- **Instructions for the task**
Reproduce every one of the items below line by line, without changing a single character.

+++ Material +++

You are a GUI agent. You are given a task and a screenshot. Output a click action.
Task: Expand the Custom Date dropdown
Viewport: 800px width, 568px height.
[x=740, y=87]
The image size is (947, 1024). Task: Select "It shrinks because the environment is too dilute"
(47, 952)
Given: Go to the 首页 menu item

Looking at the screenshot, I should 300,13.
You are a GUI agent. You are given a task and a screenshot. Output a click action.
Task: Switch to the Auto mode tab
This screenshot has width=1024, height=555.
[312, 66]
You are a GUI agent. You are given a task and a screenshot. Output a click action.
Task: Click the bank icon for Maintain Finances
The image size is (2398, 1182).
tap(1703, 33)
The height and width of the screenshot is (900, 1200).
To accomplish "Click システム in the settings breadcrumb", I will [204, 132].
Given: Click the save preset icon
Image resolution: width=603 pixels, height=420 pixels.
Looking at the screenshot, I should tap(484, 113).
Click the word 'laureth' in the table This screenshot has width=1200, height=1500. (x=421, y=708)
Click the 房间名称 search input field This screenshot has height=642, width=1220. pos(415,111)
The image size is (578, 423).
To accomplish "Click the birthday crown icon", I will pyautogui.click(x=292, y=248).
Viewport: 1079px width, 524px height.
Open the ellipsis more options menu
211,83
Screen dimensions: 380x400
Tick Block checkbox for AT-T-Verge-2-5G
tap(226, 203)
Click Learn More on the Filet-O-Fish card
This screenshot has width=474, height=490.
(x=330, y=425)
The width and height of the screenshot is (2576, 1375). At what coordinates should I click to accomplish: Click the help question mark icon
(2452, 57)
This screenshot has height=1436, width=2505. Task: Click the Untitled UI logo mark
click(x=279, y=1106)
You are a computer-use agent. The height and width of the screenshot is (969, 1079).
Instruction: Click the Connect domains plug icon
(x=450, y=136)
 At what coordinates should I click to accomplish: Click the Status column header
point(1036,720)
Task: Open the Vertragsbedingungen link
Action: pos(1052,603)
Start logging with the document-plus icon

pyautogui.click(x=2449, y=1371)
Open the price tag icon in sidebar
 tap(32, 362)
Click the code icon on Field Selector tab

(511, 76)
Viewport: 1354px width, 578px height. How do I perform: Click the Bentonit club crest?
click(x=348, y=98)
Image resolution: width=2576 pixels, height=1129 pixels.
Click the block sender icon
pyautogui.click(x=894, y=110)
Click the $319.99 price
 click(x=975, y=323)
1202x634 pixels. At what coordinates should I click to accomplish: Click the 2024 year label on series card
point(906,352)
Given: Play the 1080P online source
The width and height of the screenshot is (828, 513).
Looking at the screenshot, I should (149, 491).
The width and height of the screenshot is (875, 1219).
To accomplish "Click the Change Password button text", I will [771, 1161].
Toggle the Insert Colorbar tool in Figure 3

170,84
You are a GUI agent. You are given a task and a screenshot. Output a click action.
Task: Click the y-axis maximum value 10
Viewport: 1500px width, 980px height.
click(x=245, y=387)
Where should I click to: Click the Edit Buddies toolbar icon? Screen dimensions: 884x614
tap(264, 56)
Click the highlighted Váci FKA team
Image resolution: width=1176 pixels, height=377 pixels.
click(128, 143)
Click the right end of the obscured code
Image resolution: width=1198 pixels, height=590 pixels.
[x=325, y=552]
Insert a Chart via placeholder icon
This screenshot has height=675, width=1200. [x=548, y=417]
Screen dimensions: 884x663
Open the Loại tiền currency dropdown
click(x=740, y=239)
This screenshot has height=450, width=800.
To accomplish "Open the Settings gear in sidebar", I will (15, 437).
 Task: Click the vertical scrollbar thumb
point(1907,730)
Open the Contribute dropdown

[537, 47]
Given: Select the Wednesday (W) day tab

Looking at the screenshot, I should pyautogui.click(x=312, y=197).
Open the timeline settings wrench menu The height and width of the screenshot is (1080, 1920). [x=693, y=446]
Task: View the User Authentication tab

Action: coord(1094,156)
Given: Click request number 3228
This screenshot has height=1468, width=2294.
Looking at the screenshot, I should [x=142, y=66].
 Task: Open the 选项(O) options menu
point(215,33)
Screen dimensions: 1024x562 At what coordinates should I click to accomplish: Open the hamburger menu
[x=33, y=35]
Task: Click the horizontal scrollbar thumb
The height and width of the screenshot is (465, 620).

+++

- **The response**
You are a GUI agent. You are given a task and a screenshot. Output a click action.
Task: Expand the Custom Date dropdown
Viewport: 800px width, 568px height.
[x=740, y=87]
The image size is (947, 1024). Task: Select "It shrinks because the environment is too dilute"
(47, 952)
Given: Go to the 首页 menu item

Looking at the screenshot, I should 300,13.
You are a GUI agent. You are given a task and a screenshot. Output a click action.
Task: Switch to the Auto mode tab
This screenshot has width=1024, height=555.
[312, 66]
You are a GUI agent. You are given a task and a screenshot. Output a click action.
Task: Click the bank icon for Maintain Finances
The image size is (2398, 1182).
tap(1703, 33)
The height and width of the screenshot is (900, 1200).
To accomplish "Click システム in the settings breadcrumb", I will [204, 132].
Given: Click the save preset icon
Image resolution: width=603 pixels, height=420 pixels.
Looking at the screenshot, I should tap(484, 113).
Click the word 'laureth' in the table This screenshot has width=1200, height=1500. (x=421, y=708)
Click the 房间名称 search input field This screenshot has height=642, width=1220. pos(415,111)
The image size is (578, 423).
To accomplish "Click the birthday crown icon", I will pyautogui.click(x=292, y=248).
Viewport: 1079px width, 524px height.
Open the ellipsis more options menu
211,83
Screen dimensions: 380x400
Tick Block checkbox for AT-T-Verge-2-5G
tap(226, 203)
Click Learn More on the Filet-O-Fish card
This screenshot has width=474, height=490.
(x=330, y=425)
The width and height of the screenshot is (2576, 1375). At what coordinates should I click to accomplish: Click the help question mark icon
(2452, 57)
This screenshot has height=1436, width=2505. Task: Click the Untitled UI logo mark
click(x=279, y=1106)
You are a computer-use agent. The height and width of the screenshot is (969, 1079).
Instruction: Click the Connect domains plug icon
(x=450, y=136)
 At what coordinates should I click to accomplish: Click the Status column header
point(1036,720)
Task: Open the Vertragsbedingungen link
Action: pos(1052,603)
Start logging with the document-plus icon

pyautogui.click(x=2449, y=1371)
Open the price tag icon in sidebar
 tap(32, 362)
Click the code icon on Field Selector tab

(511, 76)
Viewport: 1354px width, 578px height. How do I perform: Click the Bentonit club crest?
click(x=348, y=98)
Image resolution: width=2576 pixels, height=1129 pixels.
Click the block sender icon
pyautogui.click(x=894, y=110)
Click the $319.99 price
 click(x=975, y=323)
1202x634 pixels. At what coordinates should I click to accomplish: Click the 2024 year label on series card
point(906,352)
Given: Play the 1080P online source
The width and height of the screenshot is (828, 513).
Looking at the screenshot, I should (149, 491).
The width and height of the screenshot is (875, 1219).
To accomplish "Click the Change Password button text", I will [771, 1161].
Toggle the Insert Colorbar tool in Figure 3

170,84
You are a GUI agent. You are given a task and a screenshot. Output a click action.
Task: Click the y-axis maximum value 10
Viewport: 1500px width, 980px height.
click(x=245, y=387)
Where should I click to: Click the Edit Buddies toolbar icon? Screen dimensions: 884x614
tap(264, 56)
Click the highlighted Váci FKA team
Image resolution: width=1176 pixels, height=377 pixels.
click(128, 143)
Click the right end of the obscured code
Image resolution: width=1198 pixels, height=590 pixels.
[x=325, y=552]
Insert a Chart via placeholder icon
This screenshot has height=675, width=1200. [x=548, y=417]
Screen dimensions: 884x663
Open the Loại tiền currency dropdown
click(x=740, y=239)
This screenshot has height=450, width=800.
To accomplish "Open the Settings gear in sidebar", I will (15, 437).
 Task: Click the vertical scrollbar thumb
point(1907,730)
Open the Contribute dropdown

[537, 47]
Given: Select the Wednesday (W) day tab

Looking at the screenshot, I should pyautogui.click(x=312, y=197).
Open the timeline settings wrench menu The height and width of the screenshot is (1080, 1920). [x=693, y=446]
Task: View the User Authentication tab

Action: coord(1094,156)
Given: Click request number 3228
This screenshot has height=1468, width=2294.
Looking at the screenshot, I should [x=142, y=66].
 Task: Open the 选项(O) options menu
point(215,33)
Screen dimensions: 1024x562 At what coordinates should I click to accomplish: Open the hamburger menu
[x=33, y=35]
Task: Click the horizontal scrollbar thumb
The height and width of the screenshot is (465, 620).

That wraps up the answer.